De acuerdo con Amnistía Internacional, en México existen más de 27.000 personas desaparecidas. Tan solo en 2014 el número alcanzó los 6.000 - convirtiéndose en un récord. Se estima que el número real sea mucho más alto; muchos casos no son reportados por miedo a represalias y debido a la desconfianza en las autoridades locales y gubernamentales.
Al trabajar con las familias de los 43 estudiantes de la escuela rural de Ayotzinapa que desaparecieron en Septiembre del 2014, una cosa se tornó clara para mí: a estas personas no solo les habían robado su futuro, pero la memoria de su pasado también estaba destinada a desaparecer. Más allá de algunas cuantas fotos de documentos oficiales e imágenes tomadas con celulares, muy pocas de estas familias poseen fotografías de sus seres queridos.
Esto me pareció una gran paradoja de los tiempos en que estamos viviendo: jamás se han producido tantas imágenes y cada vez menos de estas se imprimen. Pero, ¿quienes somos sin nuestras memorias? Siempre me han fascinado los retratos de familia y lo mucho que éstos representan y cuentan sobre nuestra identidad. La historia contada a través de los retratos posados es una de cambio a lo largo del tiempo. Las familias se ven distintas en distintas fotografías y así van narrando una historia de cómo y en donde vivimos.
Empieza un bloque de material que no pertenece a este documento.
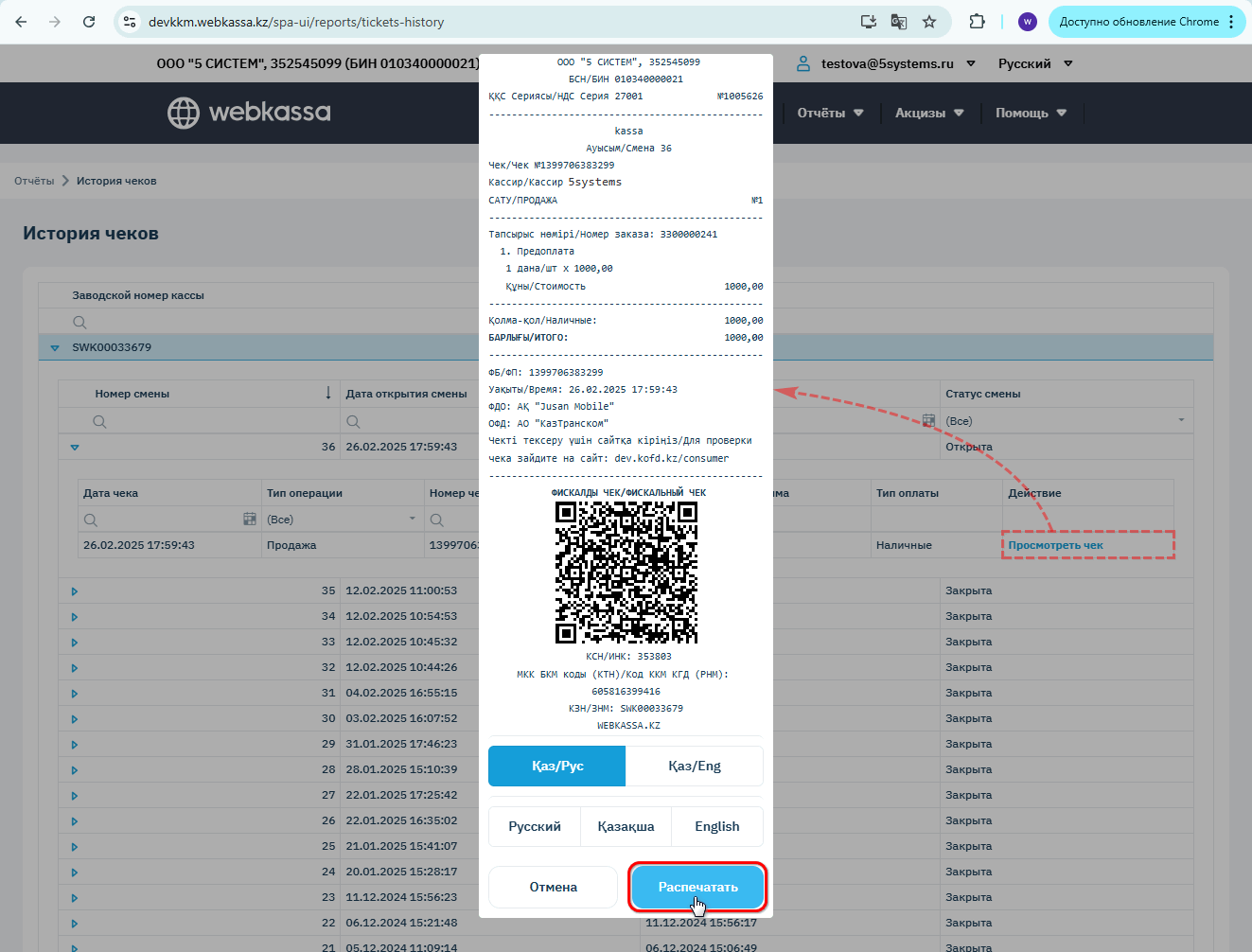
Task: Click the user account icon near testova@5systems.ru
Action: click(802, 63)
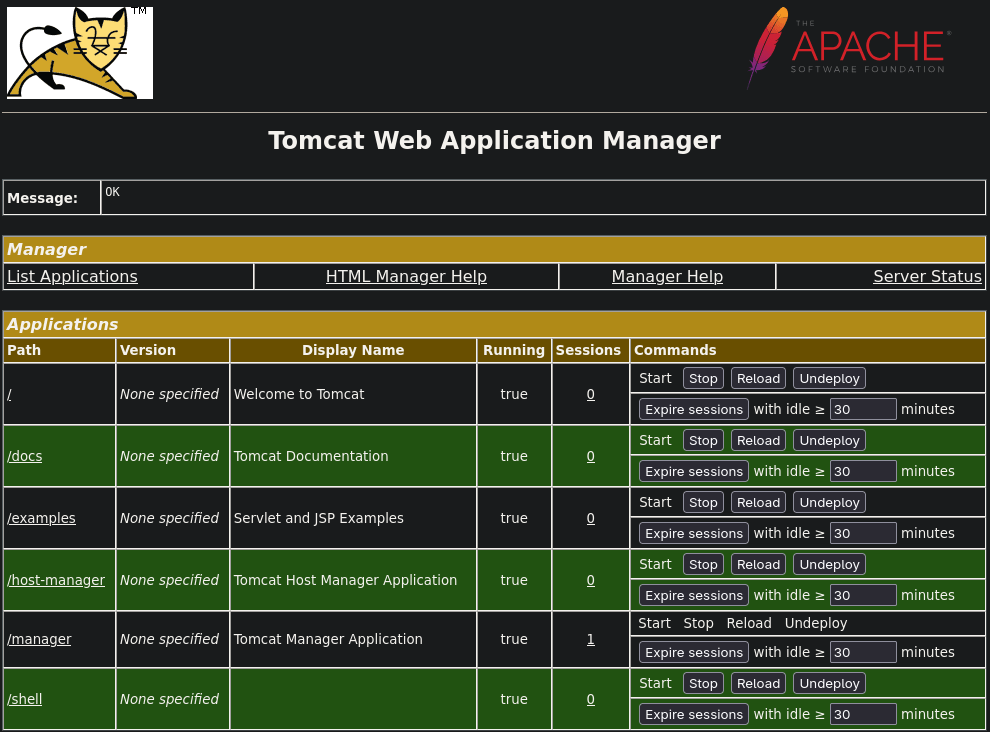Undeploy the /shell application
Viewport: 990px width, 732px height.
tap(829, 683)
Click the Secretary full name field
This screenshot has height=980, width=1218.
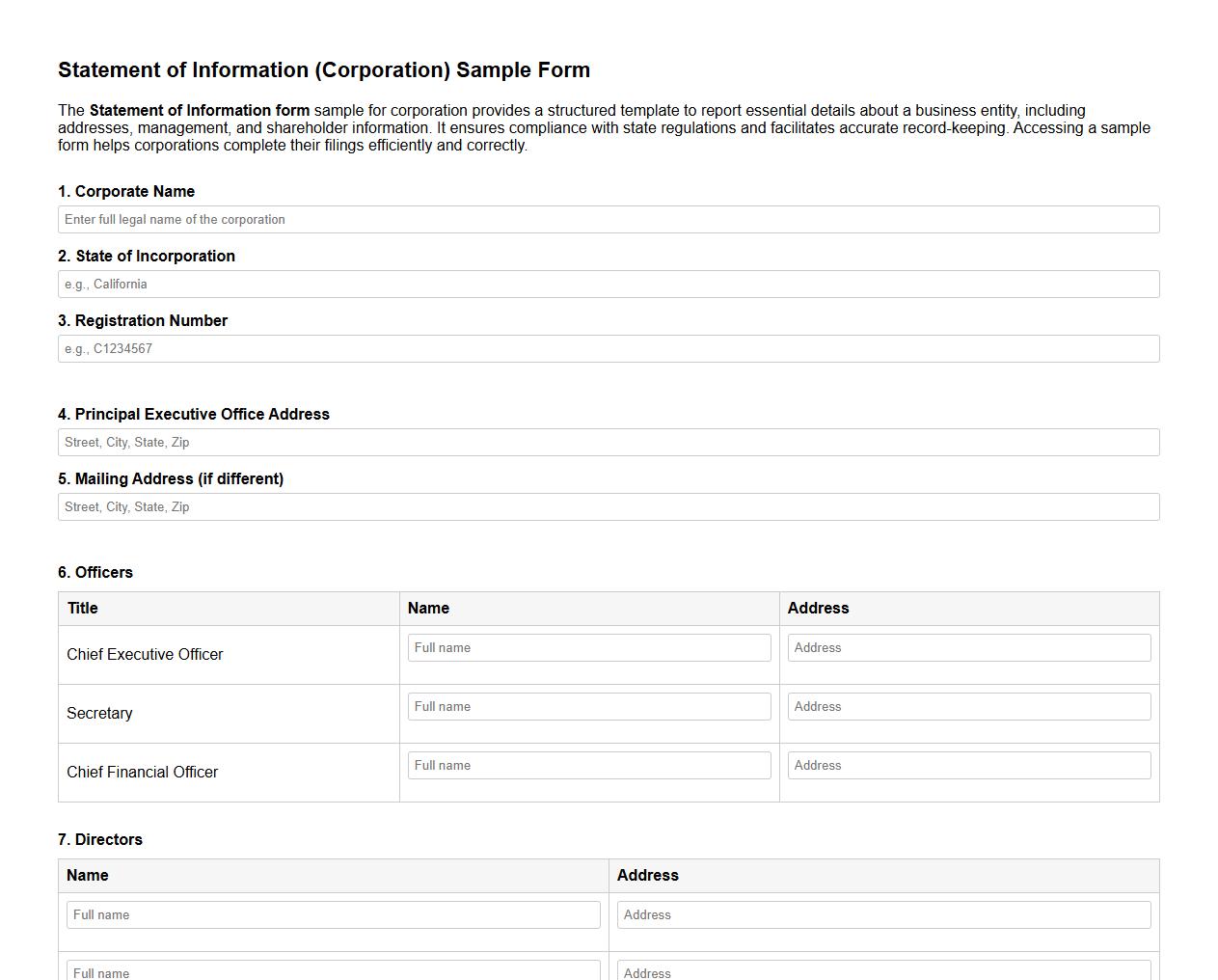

Quizás a través de éstas imágenes, podemos constatar que en un mundo en constante cambio y pérdida inevitables, hay cosas que el tiempo no tiene derecho de destruir. Tal vez, la necesidad por tomarnos y poseer esas fotografías encuentra su raíz en nuestras creencias espirituales,y en nuestra convicción de que la vida no es apenas una serie de impulsos físicos que dejan de tener sentido alguno en el minuto en que cesan de existir.
"Una persona fotografiada ha alcanzado un momento de redención, salvada del destino de ser para siempre olvidada."